Last fall, Akiko Mikumo, the head of Weil, Gotshal & Manges‘s Hong Kong office, was contacted by a local company the firm had been pitching to represent on an investment transaction. The company informed her it was going with a competitor, a well-known U.K. firm, that was willing to work for a capped fee far lower than Weil had pitched.

"Their bid was one-third of ours," recalls Mikumo. "We just couldn’t do that."

As international firms rush to expand in Asia, one uncomfortable fact is often quietly pushed aside: Rampant fee discounting means it can be hard to make a buck in the region.

Most international firm partners in the region acknowledge that discounting is fairly routine and that their firms engage in it. They are not so willing to discuss the size of their own discounts, frequently citing confidentiality agreements with clients. But anecdotes about firms willing to work for a small fraction of their normal fees or even for free are widely circulated.

Discounting in Asia has been a vexing problem for firms for some time. Way back in 2003, when elite New York firm Cravath, Swaine & Moore shut down its Hong Kong office, it cited the pressure to cut fees as the main reason it was leaving.

In the near-decade since then, the economic rise of Asia, especially China, has shifted into high gear, and the volume and sophistication of legal work in the region has grown enormously. But the culture of discounting has remain unchanged.

"There is a bit of disconnect between demand and pricing out here," says Matthew Bersani, the Hong Kong-based Asia managing partner for Shearman & Sterling. "Demand for legal services has boomed but pricing hasn’t improved."

James Lin, a Hong Kong partner with Davis Polk & Wardwell, blames the extreme levels of competition in the region. Hong Kong’s emergence as the preferred destination of Chinese companies seeking international capital has made Hong Kong one of the biggest battlegrounds of the global legal profession, with dozens of firms from New York, London, Los Angeles, Chicago, Sydney and elsewhere all competing for the same work. And more firms keep coming.

"One thing a lot of people don’t appreciate about this market is how you have to compete with everyone, not just a small set of peer firms," says Lin. "Clients won’t hesitate to use a quote to try to beat down your quote."

Some of the lowball quotes come from new market entrants eager to build a track record in certain kinds of transactions. High-profile capital markets deals, such as initial public offerings for large Chinese state-owned enterprises, will typically draw offers of discounts from firms, says Shearman’s Bersani, as will relatively novel areas where firms hope to gain an early advantage in terms of experience.

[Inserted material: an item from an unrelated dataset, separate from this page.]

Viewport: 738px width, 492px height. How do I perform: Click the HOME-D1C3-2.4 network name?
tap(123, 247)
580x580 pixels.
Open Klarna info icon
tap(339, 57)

"People talk a lot about the [Renminbi] bond market but there haven’t been a lot of deals," he says. "That’s an example of an area where you’re likely to see firms discount."

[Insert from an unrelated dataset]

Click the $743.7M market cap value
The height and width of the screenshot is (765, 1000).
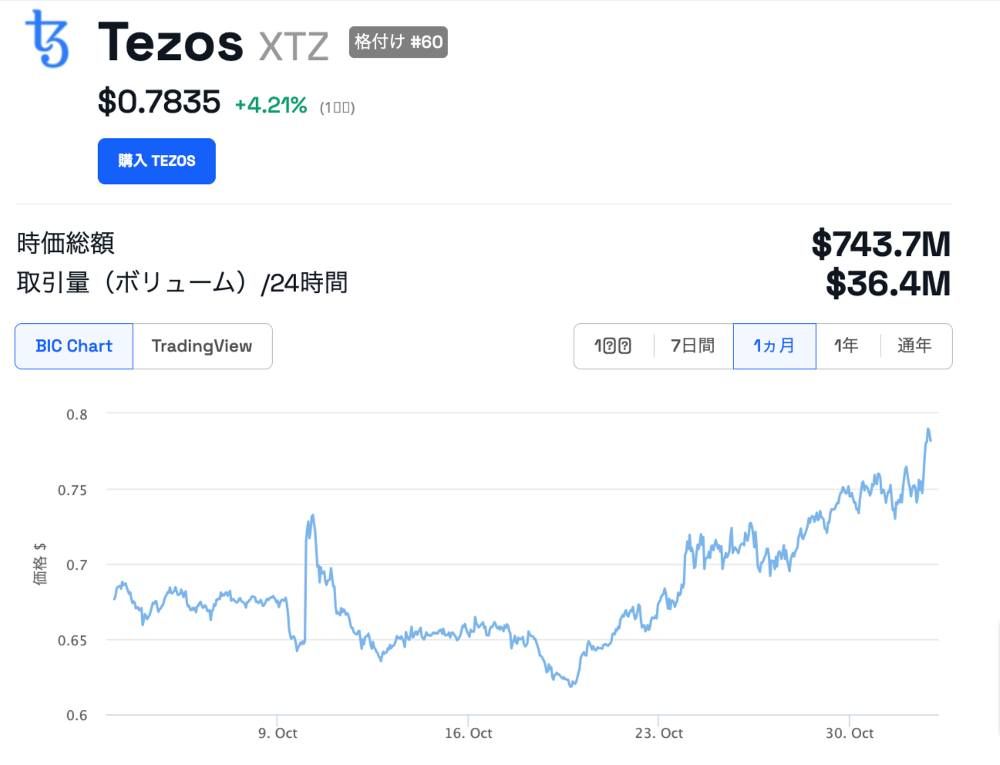(x=880, y=243)
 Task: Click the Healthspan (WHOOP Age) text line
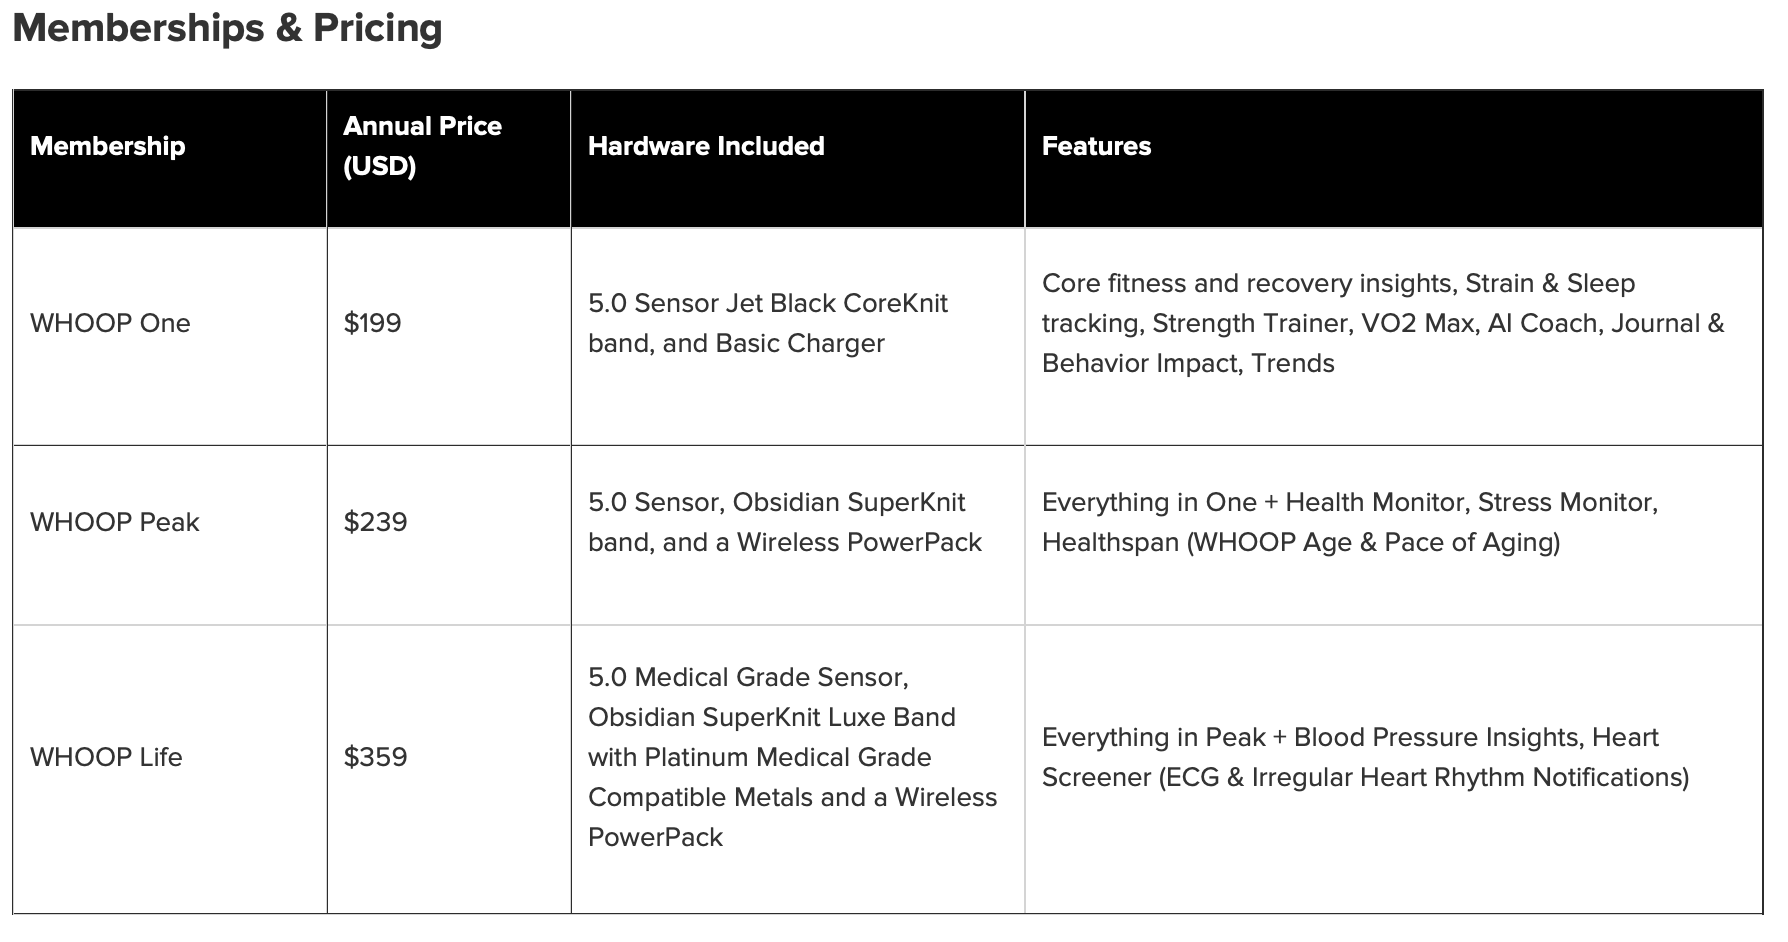pos(1301,542)
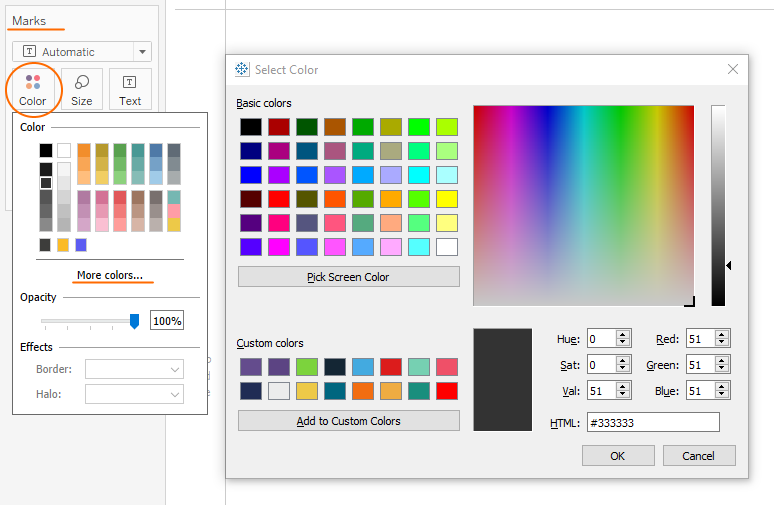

Of course, the fact that clients continue to take the lowball offers, even in more developed practice areas, is the bigger long-term problem for firms.

International lawyers cast much blame at the bureaucratic procedures of the state-owned-enterprises (SOEs) that dominate large swathes of the Chinese economy, including banking, energy, telecommunications and automotive. Such SOEs, whose ranks include giants like Bank of China, PetroChina and China Mobile, submit most of their legal work for bidding, frustrating partners accustomed to thinking themselves as strategic advisors and confidants to top executives.

"Sometimes law firms find themselves dealing with the procurement departments," notes Victor Ho, a partner in the Shanghai office of Allen & Overy, "like the company was buying office supplies or toilet paper."

Davis Polk’s Lin sees some reasons for hope, noting that deep discounts don’t always win the day. "There is a danger with really low bids that the client worries that you’re not that good," he says. When there is really big money at stake, he notes, even SOEs look for the safest choice.

"There is significant political risk for SOEs if the deal falls apart," points out Lin. "The savings on legal fees are small by comparison."